**TEXTO FUENTE**
########

Pallasca –lo escribí hace algún tiempo- es “un pueblito de la sierra ancashina, bello, saludable y acogedor, por sus paisajes infinitos, por su clima y por el calor imantado de su gente, que es capaz de atraer al más distante de los humanos, convirtiéndolo en huésped perpetuo de su corazón. “
La historia
Su historia se remonta a los primeros tiempos de la Conquista. Estudios serios indican que su nombre provendría del cacique Apollacsa Vilca Yupanqui Tuquiguarac, “indio noble que prestó importantes servicios durante el paso de los primeros conquistadores”, por lo que habría recibido escudo de armas, según señala el historiador Félix Álvarez Brun, en su libro ANCASH, una historia regional peruana.[1]
En Pallasca han ocurrido hechos que merecen ser resaltados. En las aguas del Río Tablachaca (antes Andamarca) fue arrojado el cadáver de Huáscar, el último heredero legítimo del Imperio Incaico. En dos oportunidades, a fines del siglo XVI, recibió la importante visita de Toribio de Mogrovejo, entonces la más alta dignidad de la Iglesia Católica en el Perú y después proclamado santo, en diciembre de 1726. En la etapa de la Independencia aportó su cuota de hombres y provisiones para el Ejército Libertador. Cuando se produjo la invasión chilena, puso de manifiesto su arrojo y patriotismo negándose a cumplir las órdenes de los jefes militares enemigos y, más bien, se enfrentó, en desigual batalla, dando excepcional muestra de dignidad que le costó, como heroico saldo, decenas de muertos y heridos.

########

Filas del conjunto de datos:

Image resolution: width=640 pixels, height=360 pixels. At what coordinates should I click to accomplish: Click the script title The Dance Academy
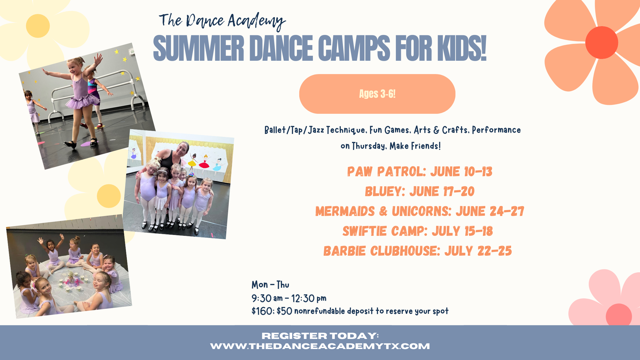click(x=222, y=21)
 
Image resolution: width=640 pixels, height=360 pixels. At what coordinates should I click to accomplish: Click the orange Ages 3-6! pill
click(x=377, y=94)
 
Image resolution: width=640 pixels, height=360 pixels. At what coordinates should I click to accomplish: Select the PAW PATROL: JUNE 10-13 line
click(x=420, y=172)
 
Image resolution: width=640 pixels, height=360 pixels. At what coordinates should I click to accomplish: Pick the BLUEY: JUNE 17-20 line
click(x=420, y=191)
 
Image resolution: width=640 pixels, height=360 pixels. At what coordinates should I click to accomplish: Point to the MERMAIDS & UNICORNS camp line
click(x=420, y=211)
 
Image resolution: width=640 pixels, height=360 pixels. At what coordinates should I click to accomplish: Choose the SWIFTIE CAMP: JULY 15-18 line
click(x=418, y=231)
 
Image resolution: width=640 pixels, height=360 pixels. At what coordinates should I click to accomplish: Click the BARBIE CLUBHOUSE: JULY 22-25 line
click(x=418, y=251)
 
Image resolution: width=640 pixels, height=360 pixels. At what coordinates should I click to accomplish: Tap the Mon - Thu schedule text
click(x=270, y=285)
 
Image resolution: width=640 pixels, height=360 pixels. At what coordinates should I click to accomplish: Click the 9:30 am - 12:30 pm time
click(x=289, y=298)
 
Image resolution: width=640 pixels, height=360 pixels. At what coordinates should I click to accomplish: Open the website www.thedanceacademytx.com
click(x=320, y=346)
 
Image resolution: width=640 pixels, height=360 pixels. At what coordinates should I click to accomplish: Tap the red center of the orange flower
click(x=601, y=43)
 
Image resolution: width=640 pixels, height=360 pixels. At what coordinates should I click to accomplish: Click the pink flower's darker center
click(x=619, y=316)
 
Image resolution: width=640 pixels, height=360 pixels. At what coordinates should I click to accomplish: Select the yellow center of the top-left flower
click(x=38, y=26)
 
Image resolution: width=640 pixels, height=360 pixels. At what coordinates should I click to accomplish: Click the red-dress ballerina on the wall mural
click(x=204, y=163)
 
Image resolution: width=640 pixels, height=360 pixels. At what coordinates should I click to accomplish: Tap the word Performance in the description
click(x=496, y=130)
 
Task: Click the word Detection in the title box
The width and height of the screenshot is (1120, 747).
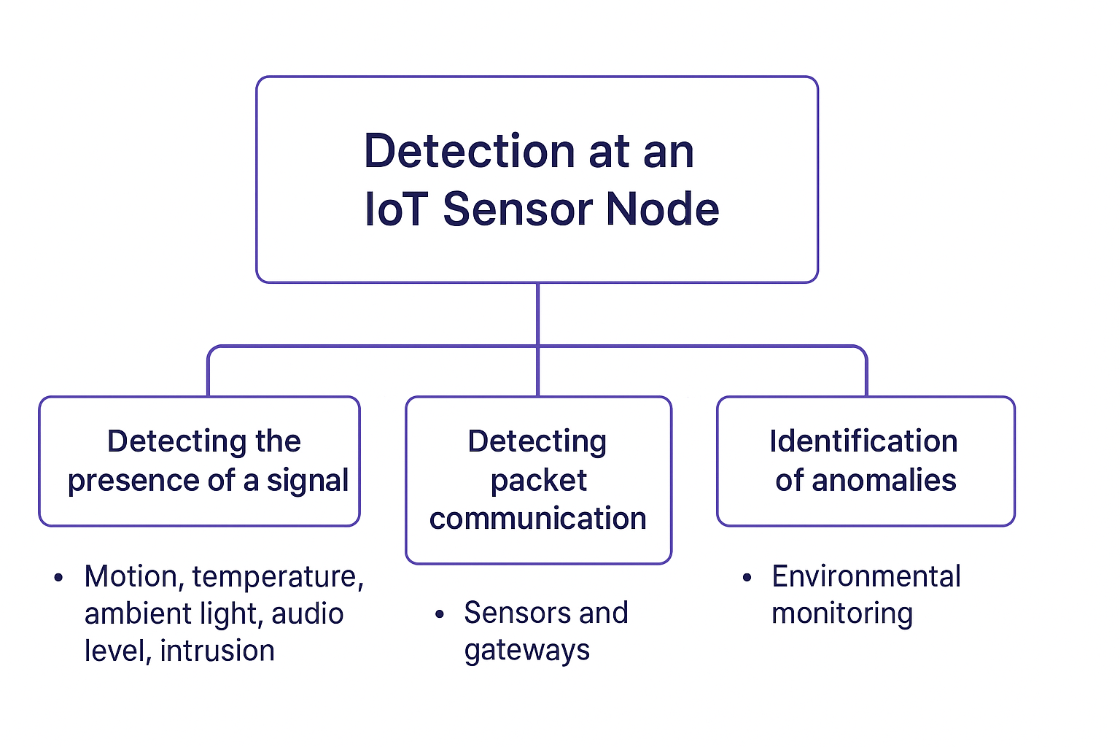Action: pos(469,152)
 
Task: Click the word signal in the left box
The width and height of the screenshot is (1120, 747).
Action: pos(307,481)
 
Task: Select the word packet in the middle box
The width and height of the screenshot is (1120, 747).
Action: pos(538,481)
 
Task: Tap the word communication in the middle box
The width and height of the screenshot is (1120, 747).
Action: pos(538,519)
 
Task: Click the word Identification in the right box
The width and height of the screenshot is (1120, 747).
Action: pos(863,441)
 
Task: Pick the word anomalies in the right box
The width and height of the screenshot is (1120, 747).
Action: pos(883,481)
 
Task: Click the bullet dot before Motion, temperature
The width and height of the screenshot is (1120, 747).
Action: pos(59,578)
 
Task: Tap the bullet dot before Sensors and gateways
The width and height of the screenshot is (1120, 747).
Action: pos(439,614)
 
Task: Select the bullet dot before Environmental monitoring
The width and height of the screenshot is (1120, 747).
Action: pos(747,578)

########

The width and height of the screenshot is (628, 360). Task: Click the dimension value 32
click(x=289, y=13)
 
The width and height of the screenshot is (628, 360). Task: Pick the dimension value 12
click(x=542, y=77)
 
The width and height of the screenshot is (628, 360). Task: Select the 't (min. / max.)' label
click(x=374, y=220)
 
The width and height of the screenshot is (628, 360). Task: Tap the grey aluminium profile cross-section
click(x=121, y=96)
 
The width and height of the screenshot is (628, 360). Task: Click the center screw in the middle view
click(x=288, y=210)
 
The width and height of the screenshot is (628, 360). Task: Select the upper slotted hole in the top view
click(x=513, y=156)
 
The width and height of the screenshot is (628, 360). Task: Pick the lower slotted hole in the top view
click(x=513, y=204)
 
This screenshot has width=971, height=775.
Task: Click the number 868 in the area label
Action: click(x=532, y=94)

########

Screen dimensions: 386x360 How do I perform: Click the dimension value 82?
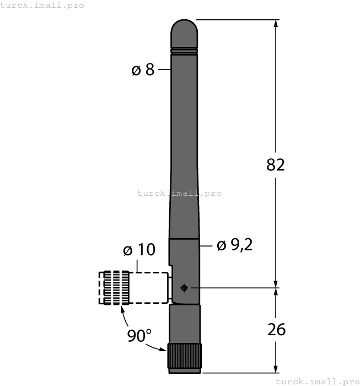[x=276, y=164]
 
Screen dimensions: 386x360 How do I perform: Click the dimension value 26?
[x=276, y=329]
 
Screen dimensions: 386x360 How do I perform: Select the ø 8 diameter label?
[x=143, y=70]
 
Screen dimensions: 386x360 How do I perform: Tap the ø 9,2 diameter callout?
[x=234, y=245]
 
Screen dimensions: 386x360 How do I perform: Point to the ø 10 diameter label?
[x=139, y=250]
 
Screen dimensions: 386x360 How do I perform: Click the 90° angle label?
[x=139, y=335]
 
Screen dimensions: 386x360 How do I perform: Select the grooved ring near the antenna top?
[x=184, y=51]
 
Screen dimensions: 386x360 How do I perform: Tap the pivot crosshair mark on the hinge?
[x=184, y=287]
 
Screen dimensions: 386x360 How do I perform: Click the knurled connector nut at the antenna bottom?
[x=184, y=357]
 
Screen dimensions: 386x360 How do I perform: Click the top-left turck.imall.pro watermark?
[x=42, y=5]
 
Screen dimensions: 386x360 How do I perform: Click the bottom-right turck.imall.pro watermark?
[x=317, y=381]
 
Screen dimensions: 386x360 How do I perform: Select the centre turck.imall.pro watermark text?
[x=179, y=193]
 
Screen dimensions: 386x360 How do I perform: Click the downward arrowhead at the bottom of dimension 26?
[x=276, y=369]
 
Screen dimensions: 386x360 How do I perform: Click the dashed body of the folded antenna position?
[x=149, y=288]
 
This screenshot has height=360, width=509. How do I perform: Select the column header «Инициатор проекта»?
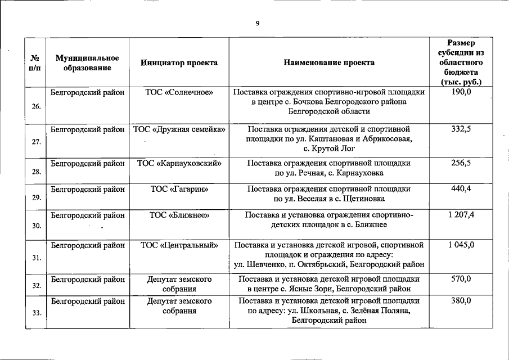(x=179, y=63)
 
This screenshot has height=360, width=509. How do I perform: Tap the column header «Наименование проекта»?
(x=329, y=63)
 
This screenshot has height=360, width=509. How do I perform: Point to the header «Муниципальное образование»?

########

Indique si cada afirmación concuerda con el texto sobre Pallasca y respalde cada respuesta, sí o no, con las palabras decisivas del texto citadas literalmente: (a) el nombre de Pallasca provendría de un cacique; (b) Toribio de Mogrovejo visitó Pallasca una sola vez; (c) el río Tablachaca se llamaba antes Andamarca. Los datos no desempeñan ningún papel aquí.

(a) Sí: "su nombre provendría del cacique Apollacsa Vilca Yupanqui Tuquiguarac".
(b) No: "En dos oportunidades, a fines del siglo XVI, recibió la importante visita de Toribio de Mogrovejo".
(c) Sí: "Río Tablachaca (antes Andamarca)".